“Come and get it boys
Queens of noise
Not just one of your toys
Queens of noise” (1)
Les plus jeunes d’entre vous n’ont probablement jamais entendu parler de Joan Jett, chanteuse rock énervée des années 1980 ayant connu un gros succès avec son tube “I love rock’n roll”. Et encore moins de The Runaways, le groupe éphémère qu’elle forma à la fin des années 1970, avec quatre autres filles aussi déjantées qu’elle…
Les Runaways, le film de Floria Sigismondi qui raconte leur ascension, puis leur chute, va réparer cette lacune. Oui, “lacune”, car ce groupe de rock, l’un des premiers à être exclusivement composé de femmes et surtout, l’un des premiers à connaître un succès international, a signé quelques morceaux entraînants et a ouvert la voie au rock américain des années 1980.
Tout commence avec l’obsession qu’a Joan Jett, alors adolescente un brin rebelle, de devenir rockeuse. Elle ne connaît rien au solfège, ne sait pas vraiment jouer de la guitare, mais qu’importe, elle est pleine d’énergie et a des idées de chansons à revendre. Lorsqu’elle tombe sur Kim Fowley, producteur de disques réputé à Los Angeles, elle lui fait part de son envie de monter un groupe 100% féminin. Fowley, séduit par le concept, lui présente Sandy West, une batteuse qui a exactement la même ambition. D’emblée, le courant passe entre les deux filles, partageant la même passion et la même conception du rock. Leur pygmalion les aide à monter le groupe, leur offrant la possibilité de répéter dans une vieille caravane et sélectionnant avec elles les autres membres du groupe : Micky Steele, Lita Ford et surtout Cherie Currie, qui va devenir la principale chanteuse du groupe.
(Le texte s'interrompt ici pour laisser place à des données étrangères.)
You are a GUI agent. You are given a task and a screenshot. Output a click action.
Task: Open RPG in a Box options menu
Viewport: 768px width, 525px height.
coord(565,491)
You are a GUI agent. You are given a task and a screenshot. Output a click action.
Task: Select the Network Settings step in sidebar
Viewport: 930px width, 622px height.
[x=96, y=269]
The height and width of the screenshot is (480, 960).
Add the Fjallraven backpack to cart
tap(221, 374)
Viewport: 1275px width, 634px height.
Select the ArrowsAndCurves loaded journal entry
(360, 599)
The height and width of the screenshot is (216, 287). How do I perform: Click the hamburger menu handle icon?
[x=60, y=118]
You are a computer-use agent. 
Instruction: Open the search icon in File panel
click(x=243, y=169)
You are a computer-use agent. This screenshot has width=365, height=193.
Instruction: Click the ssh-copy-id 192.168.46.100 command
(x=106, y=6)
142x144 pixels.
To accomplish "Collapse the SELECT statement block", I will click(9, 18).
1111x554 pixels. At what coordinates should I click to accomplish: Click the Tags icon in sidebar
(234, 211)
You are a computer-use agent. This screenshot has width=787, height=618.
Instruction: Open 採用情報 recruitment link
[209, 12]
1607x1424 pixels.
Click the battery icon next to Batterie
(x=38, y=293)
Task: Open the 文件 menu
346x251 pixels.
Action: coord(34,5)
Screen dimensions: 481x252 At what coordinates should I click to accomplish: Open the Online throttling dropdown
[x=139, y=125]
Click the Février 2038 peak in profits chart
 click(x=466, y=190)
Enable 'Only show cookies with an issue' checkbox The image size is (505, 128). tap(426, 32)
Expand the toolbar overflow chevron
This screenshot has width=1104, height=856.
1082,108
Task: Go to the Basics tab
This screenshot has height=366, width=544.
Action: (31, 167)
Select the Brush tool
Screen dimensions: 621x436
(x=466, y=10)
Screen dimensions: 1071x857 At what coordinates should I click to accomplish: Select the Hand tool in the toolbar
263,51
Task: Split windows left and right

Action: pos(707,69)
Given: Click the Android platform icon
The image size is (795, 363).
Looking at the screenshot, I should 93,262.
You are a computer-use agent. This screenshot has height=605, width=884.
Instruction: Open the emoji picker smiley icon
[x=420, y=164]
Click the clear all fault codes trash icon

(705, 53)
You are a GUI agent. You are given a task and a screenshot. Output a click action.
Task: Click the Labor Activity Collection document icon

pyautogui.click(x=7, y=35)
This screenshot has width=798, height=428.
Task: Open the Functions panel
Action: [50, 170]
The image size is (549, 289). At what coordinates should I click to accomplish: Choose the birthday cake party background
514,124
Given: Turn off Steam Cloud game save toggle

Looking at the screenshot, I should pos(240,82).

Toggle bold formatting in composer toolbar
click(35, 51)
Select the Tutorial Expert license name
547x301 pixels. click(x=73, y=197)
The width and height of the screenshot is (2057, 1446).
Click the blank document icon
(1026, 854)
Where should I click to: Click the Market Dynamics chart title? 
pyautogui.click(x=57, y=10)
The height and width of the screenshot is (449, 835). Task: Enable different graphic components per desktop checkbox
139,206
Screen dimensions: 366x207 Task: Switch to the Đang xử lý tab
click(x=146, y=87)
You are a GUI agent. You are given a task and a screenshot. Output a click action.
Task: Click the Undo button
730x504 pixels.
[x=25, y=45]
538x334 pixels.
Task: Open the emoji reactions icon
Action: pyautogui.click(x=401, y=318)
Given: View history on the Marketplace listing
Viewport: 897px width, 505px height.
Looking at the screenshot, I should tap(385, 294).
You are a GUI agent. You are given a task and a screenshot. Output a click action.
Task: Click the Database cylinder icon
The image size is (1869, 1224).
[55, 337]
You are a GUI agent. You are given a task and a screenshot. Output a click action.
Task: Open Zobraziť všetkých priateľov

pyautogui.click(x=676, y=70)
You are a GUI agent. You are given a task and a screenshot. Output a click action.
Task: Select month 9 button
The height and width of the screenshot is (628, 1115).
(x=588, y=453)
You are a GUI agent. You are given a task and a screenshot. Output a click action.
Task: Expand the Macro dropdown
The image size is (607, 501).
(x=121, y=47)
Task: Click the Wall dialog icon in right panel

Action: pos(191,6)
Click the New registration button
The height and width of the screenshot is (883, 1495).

De répétitions musclées en premières scènes houleuses, Les Runaways arrivent à imposer leur style dans un milieu traditionnellement masculin, pour ne pas dire macho. Et finalement signent avec un grand label, s’ouvrant ainsi les portes d’un succès planétaire et notamment une tournée d’anthologie au Japon en 1977.
Mais la vie de stars du rock n’est pas toujours de tout repos et, fatigue, drogues et alcool aidant, des dissensions vont se faire jour au sein du groupe, qui finira par se séparer définitivement en 1979…
Toutes poursuivront leur carrière séparément, avec plus ou moins de bonheur, mais seule Joan Jett connaîtra un vrai succès en solo.
Cependant, curieusement, Joan Jett n’est pas le personnage central du film, le récit s’axant autour de Cherie Currie.
Peut-être parce que, comme le fait remarquer une des amies de Joan, “dans un groupe, les gens se rappellent toujours de la chanteuse”…
Ou, plus probablement, parce que le film de Floria Sigismondi s’inspire du livre de mémoires écrit par l’ex-star des Runaways (2).
Ou enfin, parce que, dans ce rôle, Dakota Fanning crève l’écran.
Loin de nous l’idée de dénigrer les performances des autres actrices du film, plutôt convaincantes, à commencer par Kristen Stewart, qui rappelle ici qu’elle a le talent pour jouer autre chose que des ados tourmentées dans des films de vampires cucul-la-praline, Alia Shawkat (révélée par Amerrika) ou Scout Taylor-Compton (l’héroïne des deux Halloween de Rob Zombie).
Mais c’est bien Dakota Fanning qui attire tous les regards. Non seulement elle fait preuve d’une incroyable présence à l’écran, irradiant de sensualité, mais elle joue juste de bout en bout, y compris quand son personnage devient une caricature de rock-star pervertie par l’alcool et les drogues en tout genre.
Il suffit de la voir, vêtue d’une guêpière blanche affriolante, se déhancher lascivement sur scène et chanter avec ses tripes le très entraînant “Cherry bomb” pour avoir illico envie de (re)découvrir l’intégralité des albums des Runaways.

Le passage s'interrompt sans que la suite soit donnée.